#### [SUPPLIED RECORDS]

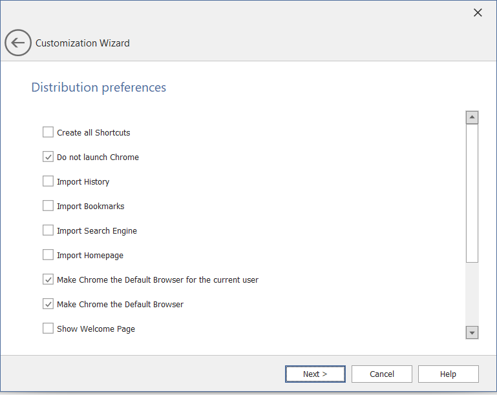
Task: Enable the Show Welcome Page checkbox
Action: (x=48, y=329)
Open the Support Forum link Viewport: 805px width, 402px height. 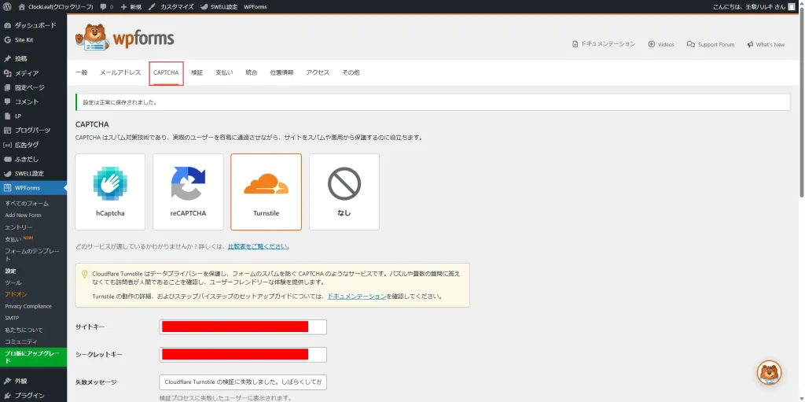(x=711, y=45)
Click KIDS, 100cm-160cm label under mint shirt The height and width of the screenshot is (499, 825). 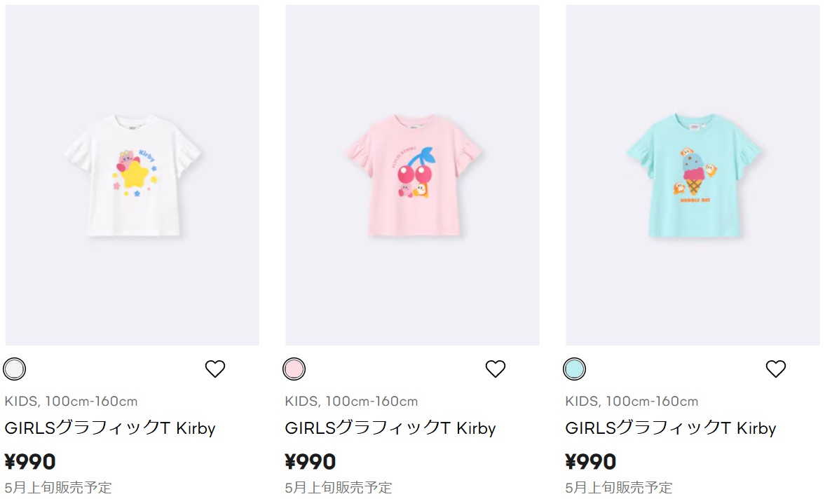pyautogui.click(x=632, y=402)
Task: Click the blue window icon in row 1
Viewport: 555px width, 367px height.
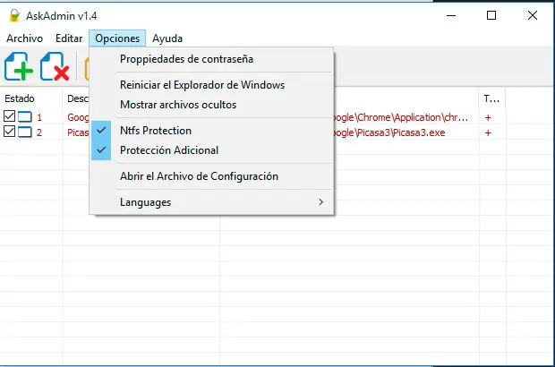Action: click(25, 117)
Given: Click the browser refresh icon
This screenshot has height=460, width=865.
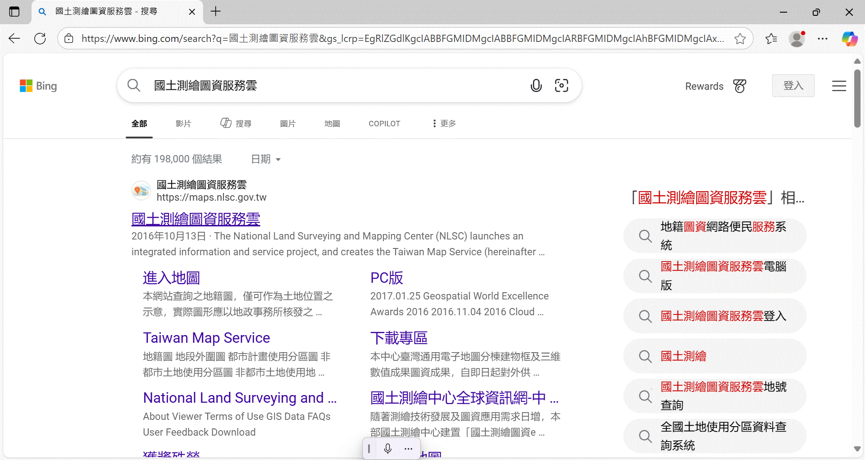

#### [DESCRIPTION OF THE TASK]
Return verbatim every line from the one holding "Task: Click the blue window icon in row 1" to the end of the records above. Do not copy the pictures.

#### [TASK ANSWER]
Task: Click the blue window icon in row 1
Viewport: 555px width, 367px height.
Action: click(25, 117)
Given: Click the browser refresh icon
This screenshot has height=460, width=865.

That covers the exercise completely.